Industrial Lasers: Beam shaping enables new ultrafast laser manufacturing applications
The beam intensity profile can be adjusted in x-, y-, and z-directions, benefiting applications such as materials processing.
YVONNE GUERTLER and MAX KAHMANN
The beam intensity profile can be adjusted in x-, y-, and z-directions, benefiting applications such as hot-dipped galvanized materials processing and separating synthetic sapphire and glass.
For many years, laser beam shaping has enabled users to achieve optimized process results as well as manage challenging applications. The latest advancements in industrial lasers and processing optics have taken this a step further, as users are able to adapt the beam shape to meet specific application requirements in a very flexible way. Over the past years, TRUMPF has developed an understanding of how to create any beam profiles at the work piece, which offers the best preconditions for optimized material processing.

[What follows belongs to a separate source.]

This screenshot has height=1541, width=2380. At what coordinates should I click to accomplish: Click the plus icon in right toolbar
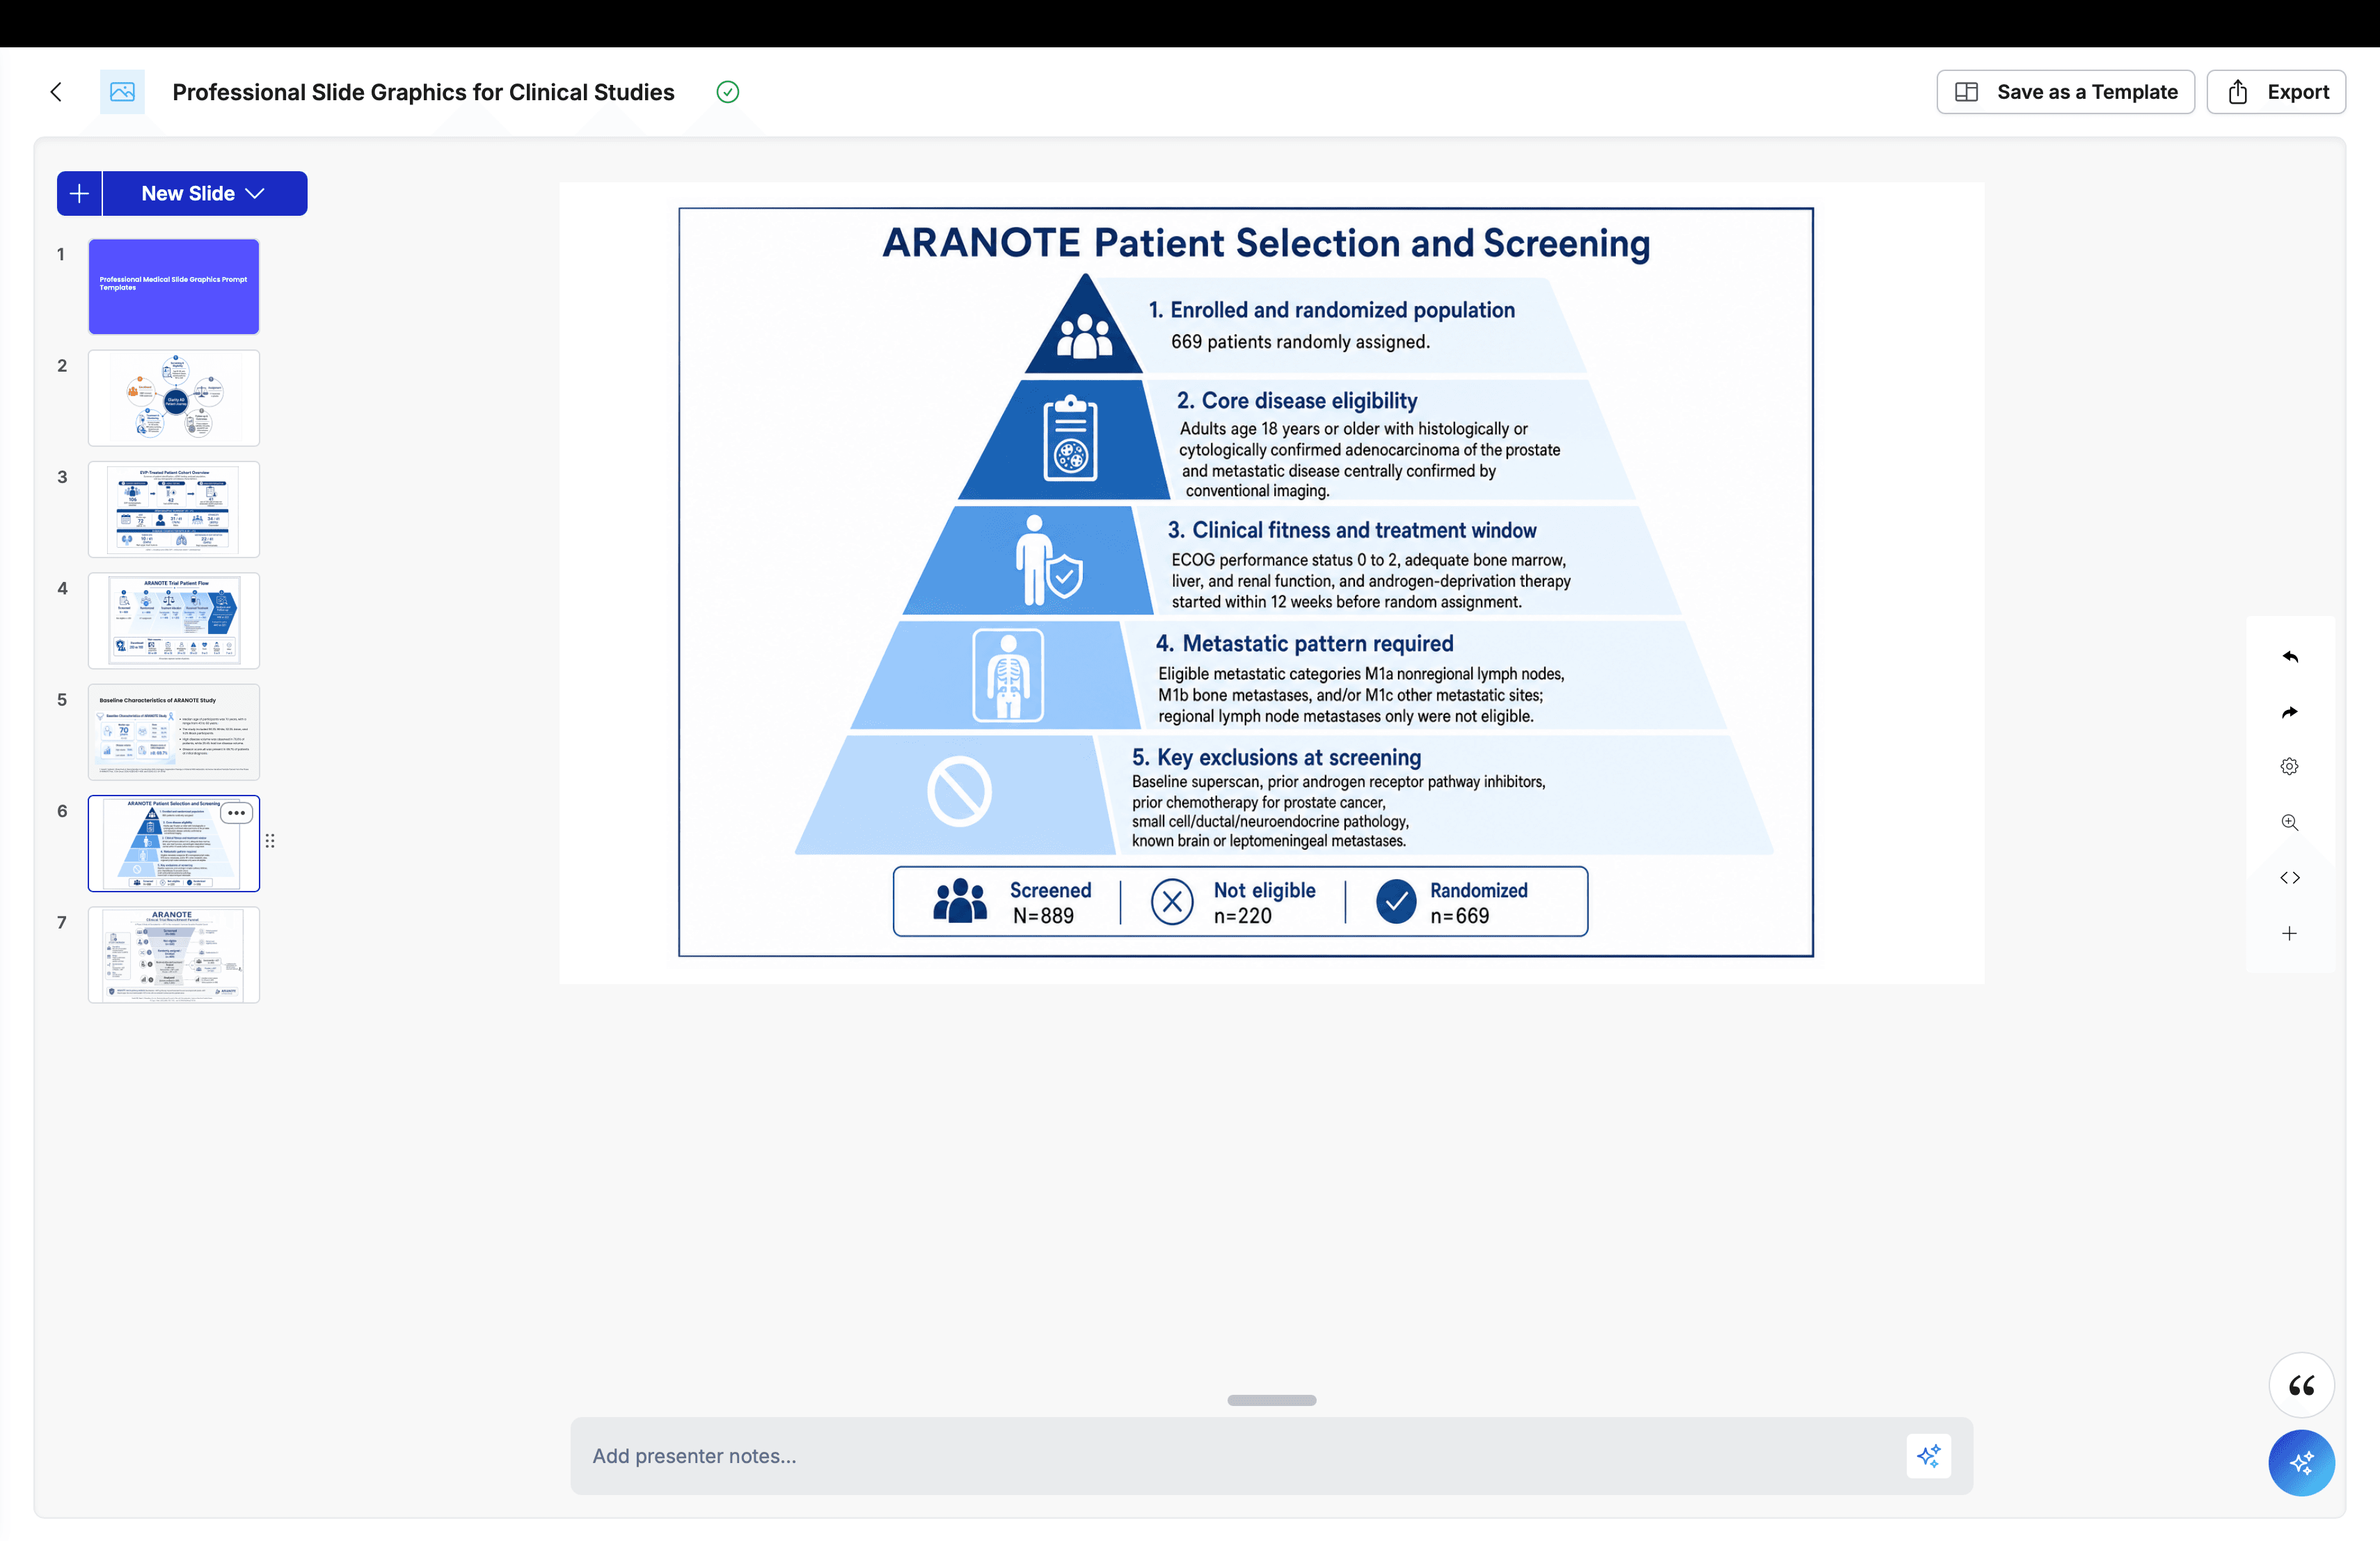pyautogui.click(x=2290, y=934)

The beam shaping technology is based on optimized wave optics design and improved fabrication methods for transmissive components made from fused silica. It can be used with ultrafast (a.k.a. ultrashort) pulse lasers as well as multi-kilowatt continuous-wave (CW) lasers. And it produces high efficiency and power handling capability while facilitating flexible beam shaping approaches for different laser applications, from fundamental to multi-mode and ultrafast to continuous emission within a wide spectral range.
The beam shape can be adapted in all three dimensions (x-y-z direction), which allows maximum flexibility. Besides an adapted intensity profile, multi-spot geometries can be produced. The approach is cost-efficient because standard laser equipment can be used, which means that a standard laser source and, in the case of CW lasers, a standard fiber can be used without any special adaptations necessary.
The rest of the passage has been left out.